* Task requirements *
1. According to the report on Somalia's election, on what date will the presidential election be held?
2. Write the next part of the report on Somalia's election, picking up after its final sentence.

* Text to read *
• • • • •

MOGADISHU, June 30 (NNN-AGENCIES) — Somalia will hold a long-delayed presidential election on Oct 10, the prime minister’s office said Tuesday, following months of deadlock that turned violent at times.
Prime Minister Mohamed Hussein Roble’s office unveiled the timetable for indirect parliamentary and presidential elections on Twitter, saying political leaders had agreed to a roadmap for a vote after two days of talks in the capital Mogadishu.
“I commend the leaders of the council and hope the election will be a peaceful and transparent one, based on the agreed upon schedule and processes,” the prime minister said.
President Mohamed Abdullahi Mohamed and the leaders of Somalia’s five states had been unable to agree on the terms of a vote before his term lapsed in February, triggering an unprecedented constitutional crisis.
The political impasse exploded into violence in April when negotiations collapsed and the lower house of parliament extended the president’s mandate by two years, sparking gun battles on the streets of Mogadishu.
Under pressure the president, commonly known as Farmajo, reversed the extension and ordered his prime minister to reconvene with the state leaders to chart a fresh roadmap towards elections.
In May, the warring leaders announced plans to commence the multi-stage election process within 60 days, helping ease political tensions.

• • • • •

* Dataset extract *

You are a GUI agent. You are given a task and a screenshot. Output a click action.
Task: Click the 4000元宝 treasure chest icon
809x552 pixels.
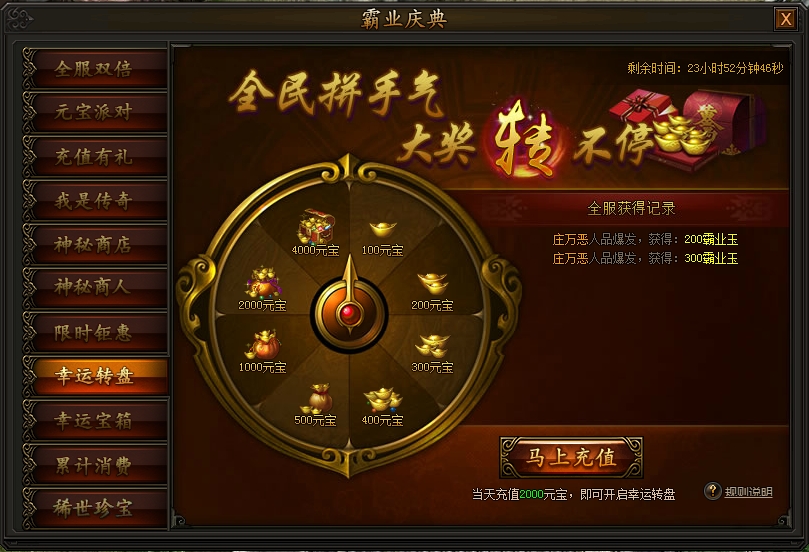click(316, 226)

• • • • •

* Set of answers *
1. On Oct 10.

2.
The timetable announced Tuesday schedules elections for the upper house on July 25, and the lower house between Aug 10 and Sept 10.
Both houses are then convened and a vote for the president held on Oct 10.
“At least we know when the election is taking place now, I hope there will not be any other complications starting from today and the election takes place seemingly as scheduled,” Abdifatah Ibrahim, who is seeking a seat in parliament, said.
Suado Mohamed, a member of a women’s association, echoed him.
“Today everyone is relieved, and the country is prepared now to go for the election,” she said.
Somalia has not held a direct one-person, one-vote election since 1969, the year dictator Siad Barre led a coup and went on to rule for two decades.
Barre’s military regime collapsed in 1991 and Somalia fell into anarchy.
Repeat efforts to organise such a ballot since have been scuttled by security problems or lack of political will.
The upcoming election, like others past, follows a complex indirect model.
Special delegates, chosen by the country’s myriad clan elders, pick lower house MPs while senators are nominated by state presidents and then endorsed by local legislatures.
This election was to go further in terms of inclusivity, with double the polling locations and almost twice as many delegates voting as the last election in 2017.
Women candidates will pay less to register, Roble said, in the hope of boosting female electoral participation.
Mogadishu and the states struck a deal last September paving the way for elections and a vote for the presidency by February this year.
But distrust between Farmajo and the states over key appointments to crucial election committees, fears of rigging, and concerns about securing the vote itself scuttled the plan.
Months of UN-backed negotiations failed to get the timetable back, and international sanctions were threatened if the troubled Horn of Africa nation did not hold elections soon.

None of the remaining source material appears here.